🤖 AI Summary
Existing tactile sensors rely on macroscopic surface deformation, rendering them unreliable for detecting liquids, semi-fluids, and ultra-soft materials that induce negligible deformation. To address this, we propose LightTact—a novel optical tactile fingertip sensor featuring an ambient-light-shielded optical configuration that selectively captures only diffusely scattered light generated at the contact interface. This enables pixel-level contact segmentation with near-zero background noise (mean grayscale < 3), invariant to material properties, contact force, and ambient illumination. Leveraging high-contrast vision–tactile image fusion, spatially aligned multimodal representation, and direct transfer inference via vision-language models (VLMs), LightTact successfully executes delicate robotic tasks—including water spreading, facial cream pickup, and thin-film manipulation—under minimal-contact conditions. Furthermore, it supports direct VLM-based interpretation of tactile images for resistance identification and sorting. This work breaks from conventional deformation-dependent sensing paradigms, establishing a robust, generalizable, and interpretable framework for light-contact perception in soft interaction scenarios.
📝 Abstract
Contact often occurs without macroscopic surface deformation, such as during interaction with liquids, semi-liquids, or ultra-soft materials.
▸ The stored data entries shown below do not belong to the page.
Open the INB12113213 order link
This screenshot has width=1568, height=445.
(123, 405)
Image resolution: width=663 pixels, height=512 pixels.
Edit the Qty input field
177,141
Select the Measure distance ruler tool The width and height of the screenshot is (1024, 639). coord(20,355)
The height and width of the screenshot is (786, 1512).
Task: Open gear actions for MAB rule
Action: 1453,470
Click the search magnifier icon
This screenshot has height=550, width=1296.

Most existing tactile sensors rely on deformation to infer contact, making such light-contact interactions difficult to perceive robustly. To address this, we present LightTact, a visual-tactile fingertip sensor that makes contact directly visible via a deformation-independent, optics-based principle. LightTact uses an ambient-blocking optical configuration that suppresses both external light and internal illumination at non-contact regions, while transmitting only the diffuse light generated at true contacts. As a result, LightTact produces high-contrast raw images in which non-contact pixels remain near-black (mean gray value < 3) and contact pixels preserve the natural appearance of the contacting surface. Built on this, LightTact achieves accurate pixel-level contact segmentation that is robust to material properties, contact force, surface appearance, and environmental lighting. We further integrate LightTact on a robotic arm and demonstrate manipulation behaviors driven by extremely light contact, including water spreading, facial-cream dipping, and thin-film interaction. Finally, we show that LightTact's spatially aligned visual-tactile images can be directly interpreted by existing vision-language models, enabling resistor value reasoning for robotic sorting.